### The task
Pick out each line of the material below that contains the word "height", and copy those lines in full.
***
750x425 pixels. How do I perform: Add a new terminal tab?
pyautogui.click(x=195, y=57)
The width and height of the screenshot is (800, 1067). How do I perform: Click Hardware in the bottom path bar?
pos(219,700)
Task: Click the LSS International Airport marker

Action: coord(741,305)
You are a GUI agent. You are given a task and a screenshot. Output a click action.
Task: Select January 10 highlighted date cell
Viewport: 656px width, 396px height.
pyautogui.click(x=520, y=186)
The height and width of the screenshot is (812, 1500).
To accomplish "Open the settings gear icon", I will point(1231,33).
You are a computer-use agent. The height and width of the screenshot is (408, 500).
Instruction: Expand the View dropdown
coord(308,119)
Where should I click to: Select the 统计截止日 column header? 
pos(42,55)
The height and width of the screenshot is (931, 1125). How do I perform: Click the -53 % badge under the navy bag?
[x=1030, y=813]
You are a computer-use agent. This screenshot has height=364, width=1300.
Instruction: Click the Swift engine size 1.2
***
### Written response
The width and height of the screenshot is (800, 1067). How do I perform: Click Hardware in the bottom path bar?
Viewport: 656px width, 396px height.
The height and width of the screenshot is (812, 1500).
You are a computer-use agent. The height and width of the screenshot is (408, 500).
The height and width of the screenshot is (931, 1125). How do I perform: Click the -53 % badge under the navy bag?
You are a computer-use agent. This screenshot has height=364, width=1300.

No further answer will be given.